Floppies used for software distribution almost always use a uniform byte pattern in unused sectors. Often the filler byte is F6h (standard when formatting floppies), but it can also be 00h. Omitting unused tracks can thus lead to mismatches when comparing floppy data preserved through different means.
That said, tracks that were omitted implicitly did not contain any important information relevant for the purpose of the floppy.
Code
The source code dealing with DXP and SXD self-extracting floppy images can be found in the OS/2 Museum repository. It is not necessarily production quality code, but should serve as a good example of how to deal with these images.
Addendum: TeleGet
Both DXP and SXD formats were used by IBM. Shortly after adding support for these formats, I came across another one used by IBM: TeleGet.
As the name suggests, TeleGet is a close relative of Sydex’s TeleDisk. Unlike SXD, it is not a self-extracting format. In the early 1990s, before DXP and SXD, IBM distributed floppy images with .TG0 extension and made the TeleGet utility available for download.
TeleGet is effectively a stripped-down TeleDisk, only capable of restoring images. TeleGet was licensed to OEMs and according to Chuck Guzis, TeleGet images were deliberately incompatible with TeleDisk and also incompatible across OEM licenses of TeleGet.
Again, the TeleGet format is completely undocumented, but given its lineage I suspected that it’s related to the TeleDisk format, not least because TeleGet is supposed to handle “strange” floppy formats (something TeleDisk is good at).

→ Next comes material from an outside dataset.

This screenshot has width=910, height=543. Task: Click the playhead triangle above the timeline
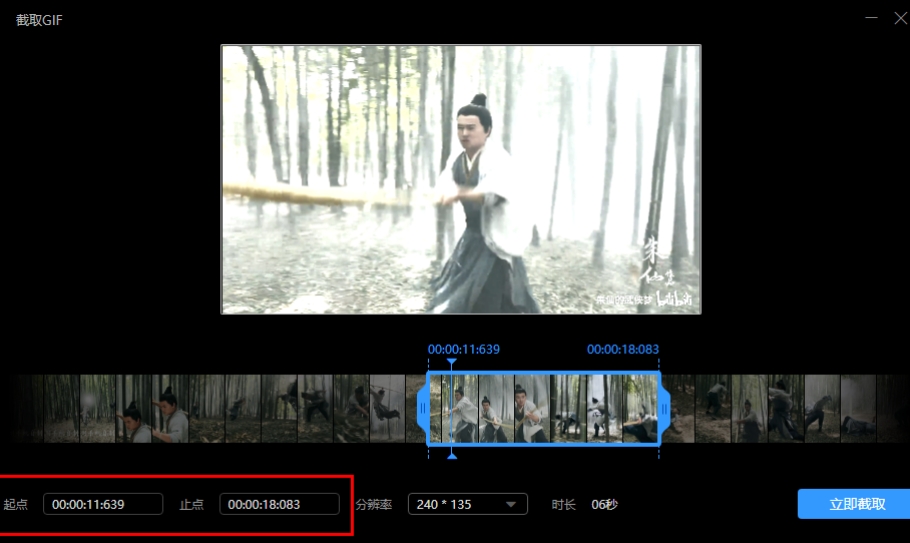pyautogui.click(x=452, y=362)
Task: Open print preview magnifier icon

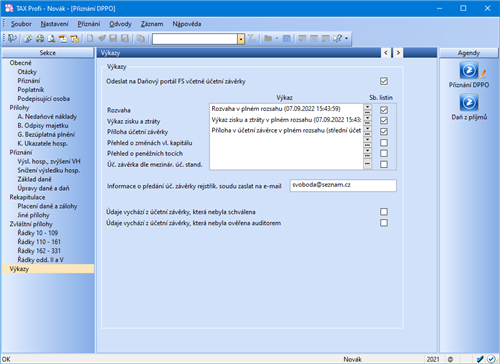Action: (x=51, y=39)
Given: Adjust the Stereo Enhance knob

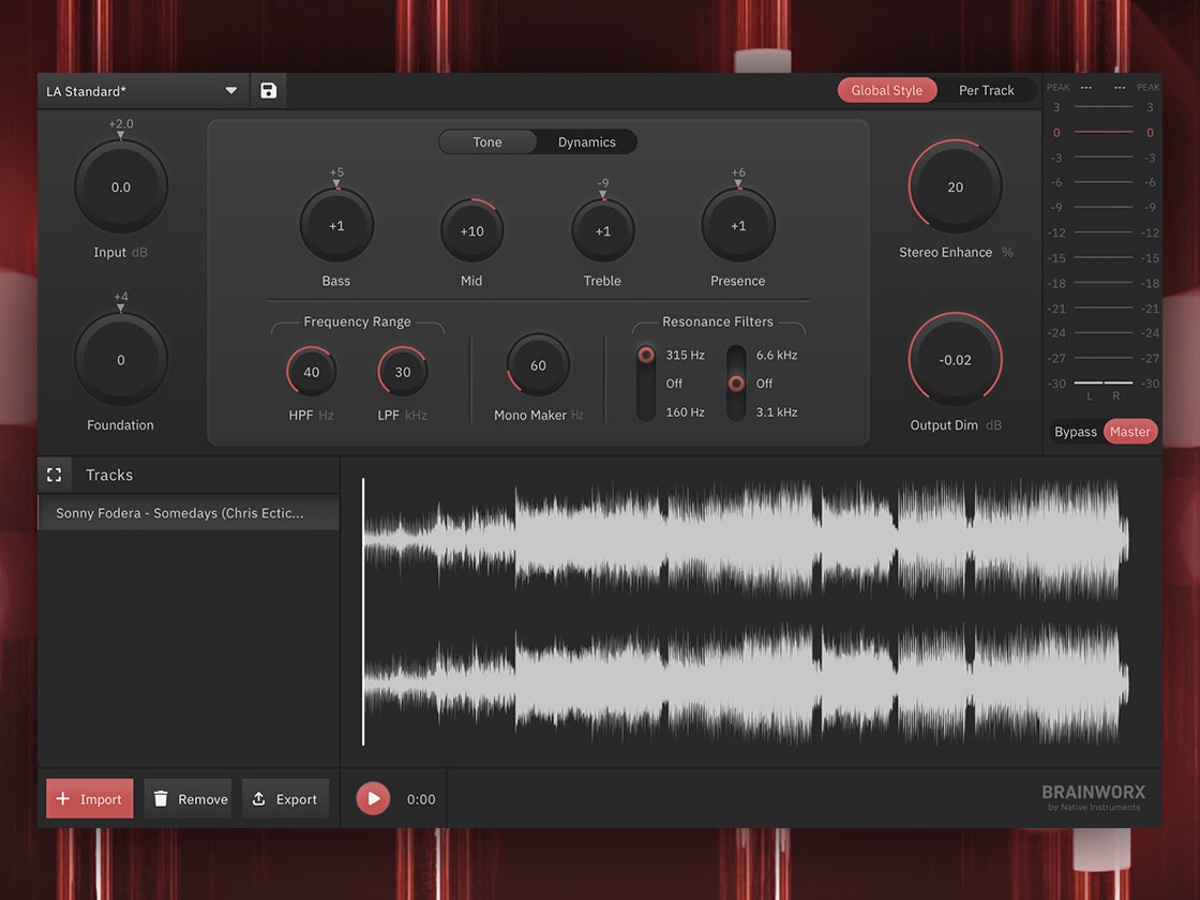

After a bit of reverse engineering, it turned out that TeleGet images are in fact almost like TeleDisk images. As far as I can tell, the only difference is that the TeleGet header is not the same; the ‘TD’/’td’ signature is followed by 10 bytes that identify the OEM who licensed that particular copy of TeleGet. In IBM’s case, the string is “IBM NSC” (for IBM National Support Center). Because the header layout is different, TeleDisk won’t work with TeleGet images and vice versa (since the header CRC won’t match).
Within a short time, I was able to modify my existing TeleDisk code to account for the different TeleGet header and “convert” it to the normal TeleDisk header. Once that is done, the TeleDisk decoding logic can handle TeleGet images with no trouble, or at least the few IBM TeleGet images I could find.